The study, published in the U.S. journal JAMA, showed that women who work more than 10 years of rotating night shifts have a 15 to 18 percent increased risk of developing coronary heart disease (CHD), the most common type of heart disease.
There are a number of known CHD risk factors, such as smoking, poor diet, lack of physical activity, and elevated body mass index.
“However, even after controlling for these risk factors, we still saw an increased risk of CHD associated with rotating shift work,” lead author Celine Vetter of the U.S. Brigham and Women’s Hospital said in a statement.

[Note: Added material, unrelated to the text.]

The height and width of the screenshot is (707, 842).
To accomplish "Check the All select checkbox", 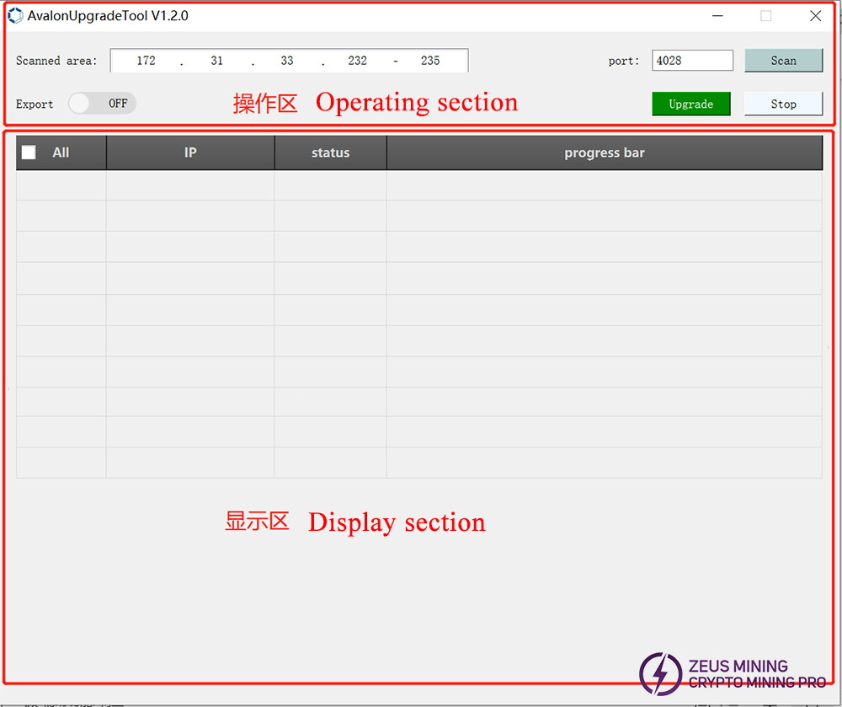I will coord(29,153).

The researchers examined the association between rotating night shift work and CHD, using data from the long-running Nurses’ Health Study I and II, which has followed 240,000 female nurses over a 24-year period.
About 189,000 nurses, who reported their lifetime exposure to rotating night shift work, defined as working at least three night shifts per month in addition to morning and evening shifts, were included in the analysis.
These women also reported on their coronary health, indicating whether they had an angiogram that confirmed CHD-related chest pain, a heart attack, or cardiovascular procedures such as angioplasty, coronary artery bypass graft surgery or stents.
In the case of a self-reported heart attack, or death, information was confirmed by medical records and death certificates to ensure that the event was related to CHD.
Questionnaires also collected data on known risk factors of CHD every two to four years throughout the study period.
Over the 24 year period, more than 10,000 newly developed cases of CHD occurred.
Their analysis indicated that increasing years of rotating night shift work was associated with “a statistically significant but small absolute increase” in CHD risk.
In addition, the researchers also found that recent shift work might be most relevant for CHD risk and that longer time since stopping shift work was associated with decreased CHD risk.
“Our results are in line with other findings, yet, it is possible that different schedules might carry a different risk, and we have very little information on exact schedules, as well as work start and end times,” Vetter said. “We believe that the results from our study underline the need for future research.”